鶴見の目的とは、日露戦争で死んでいった戦友たちが眠る満洲を日本領とすること。
満洲への進出に慎重な態度を取り、満洲鉄道に反対していた尾形百之助の父・花沢幸次郎は、鶴見の謀略で殺害されています。
結果的に言いますと、花沢幸次郎の懸念には妥当性があったと思えます。
・国策会社である「満洲鉄道」の暴走
・満洲に駐屯する関東軍の独走
・高まる国内政治閉塞感
・日露戦争で高まったプライド
・そんな中、国民が熱狂した満洲バブル
日露戦争は政治的には「勝利」とい言えるものの、日清戦争ほどの華々しい成果を上げたとはいえないものでした。
そのことへの国民の鬱屈が溜まっている状態です。
そんな不満のガス抜きとして、満洲は機能することとなり、大陸へ雄飛する夢と願望は、その後押しをしました。
ただでさえ明治以降、日本は拡張を続けておりました。
江戸時代までであれば、二男以下ともなれば武家でも一生独身でもおかしくはありません。
資源や食料も限られた中では、人口増加も限界がありました。
それが「富国強兵」の掛け声のもと、民意も膨張。
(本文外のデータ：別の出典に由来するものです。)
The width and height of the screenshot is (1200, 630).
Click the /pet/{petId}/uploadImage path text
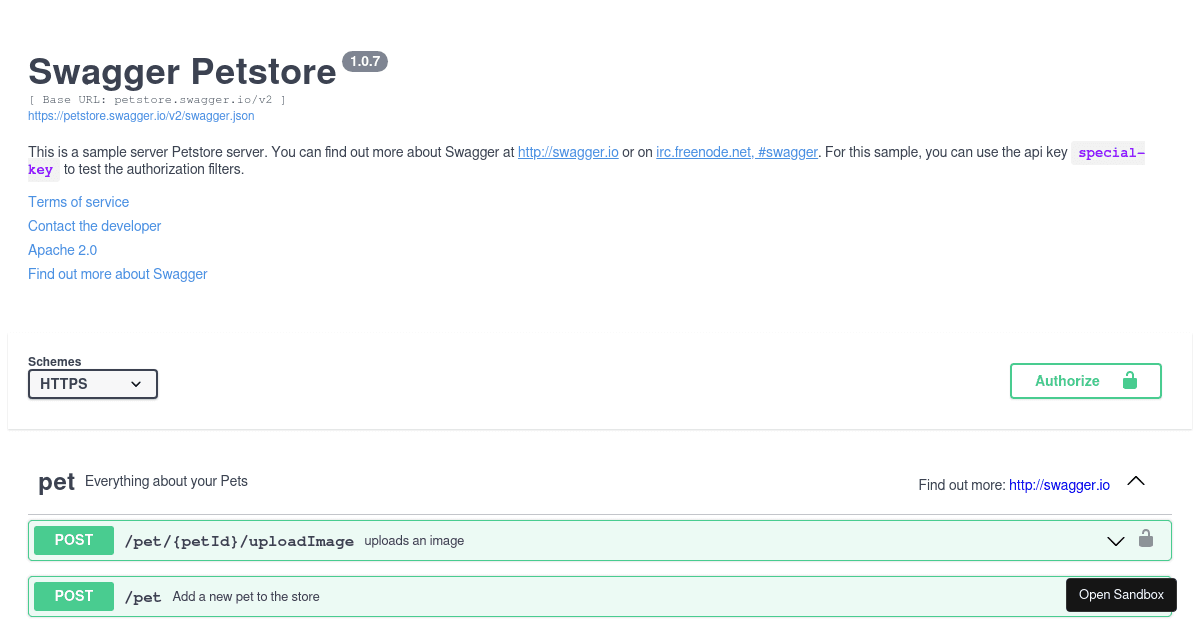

日本だけではもはや窮屈になってくる。朝鮮半島、台湾だけではおさまりません。
日露戦争後、日本は危うい方向へ舵を切りつつありました。
その溜まりゆく不満にマッチを投げ込むものがあるとすれば、それは満洲でした。
関東軍の独走と満洲事変
阿片戦争以来、欧米列強に圧倒されつつある中国大陸では、明治維新のような刷新が必要だと望まれてきました。
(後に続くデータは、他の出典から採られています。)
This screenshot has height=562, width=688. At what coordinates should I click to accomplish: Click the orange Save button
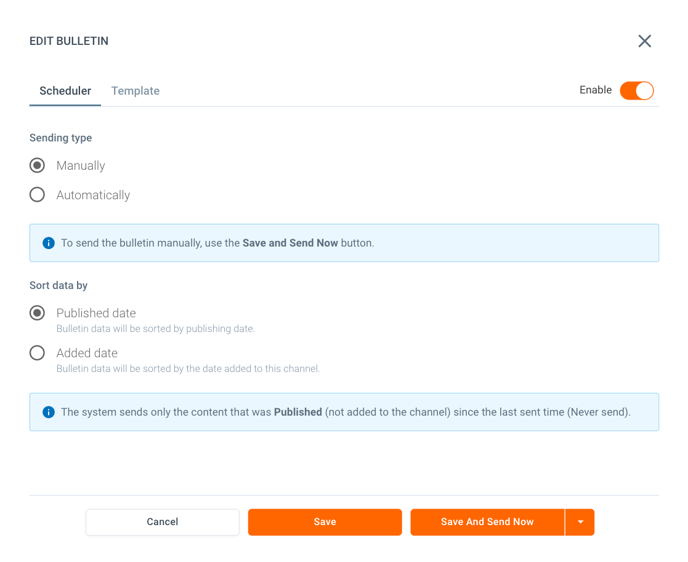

そして1912年(明治45年)、日露戦争の7年後――。
ついに辛亥革命が起こります。
ここで中華民国が成立せず、軍閥が群雄割拠状態になってしまったのは悩ましいところです。
中華民国内での争いが勃発すると、関東軍は干渉しました。
奉直戦争(第一次1922年・第二次1924年)――直隷派と奉天派の争いです。
この内戦において、関東軍は奉天派に加担。その支援を受けて、奉天派の張作霖(ちょうさくりん)は、馮玉祥(ふうぎょくしょう)らに勝利をおさめるのです。
しかし、この張作霖にしたって、いつまでも関東軍の傀儡でいられるわけでもありません。
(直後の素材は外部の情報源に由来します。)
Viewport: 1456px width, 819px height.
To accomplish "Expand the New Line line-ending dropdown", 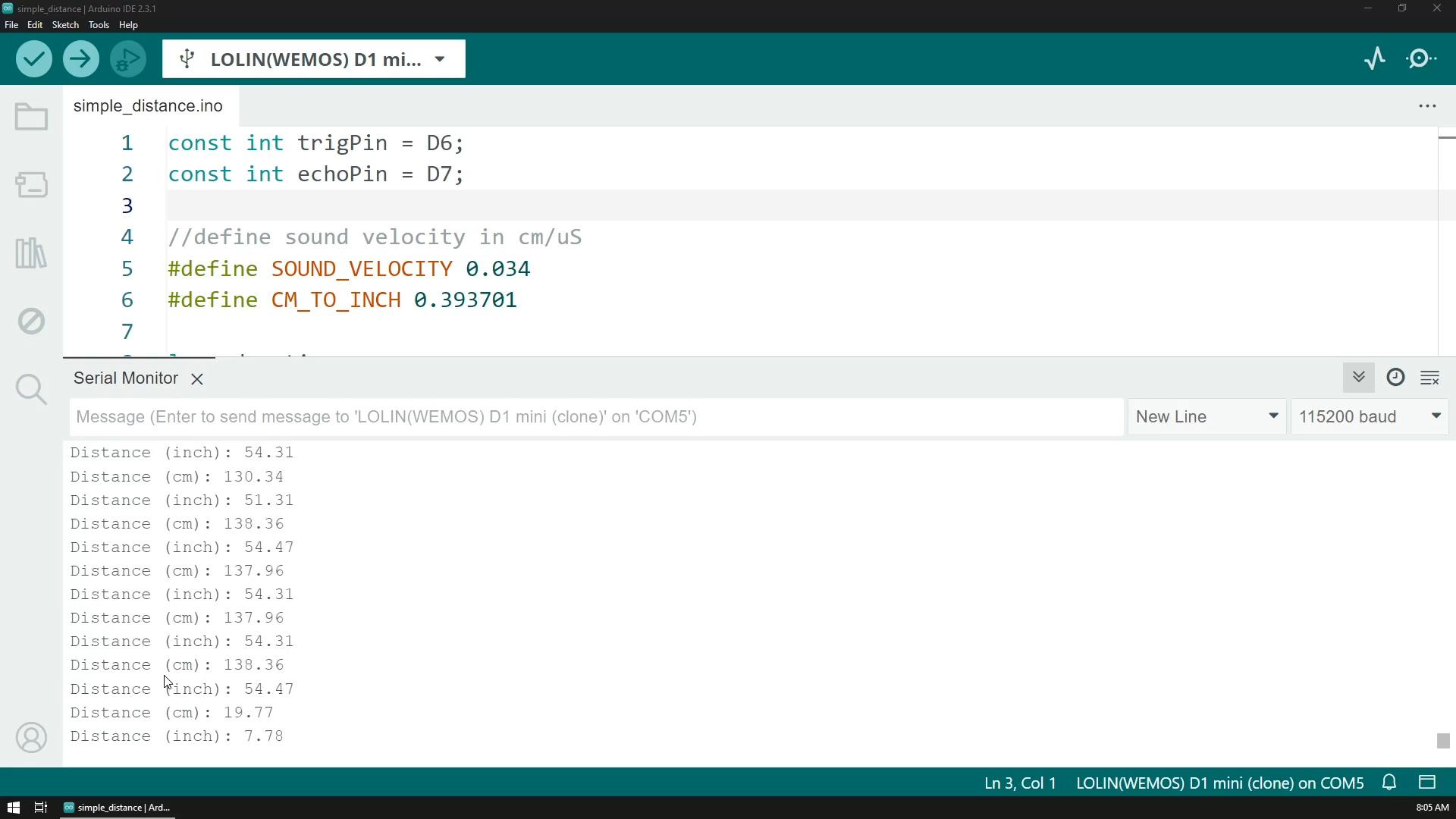I will (x=1274, y=417).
いいかげん日本の支配下ではいられない。とはいえ、踏ん切りもつかない。悩ましい状態になります。
孫文の死後、後継者の蒋介石が北伐の準備を整える中、1928年(昭和3年)、張作霖は本拠地の満洲へ戻るべく、特別列車に乗ります。
この列車が爆発し、張作霖は命を落とすのです。
黒幕は誰だったのか?
関東軍幕僚・河本大作大佐らとされております。
Wikipediaには様々な説が記載されておりますが、日本語版のみではない記述、参考文献等を考慮し、最も整合性が高い説としてそう記載させていただきます。ご了承ください。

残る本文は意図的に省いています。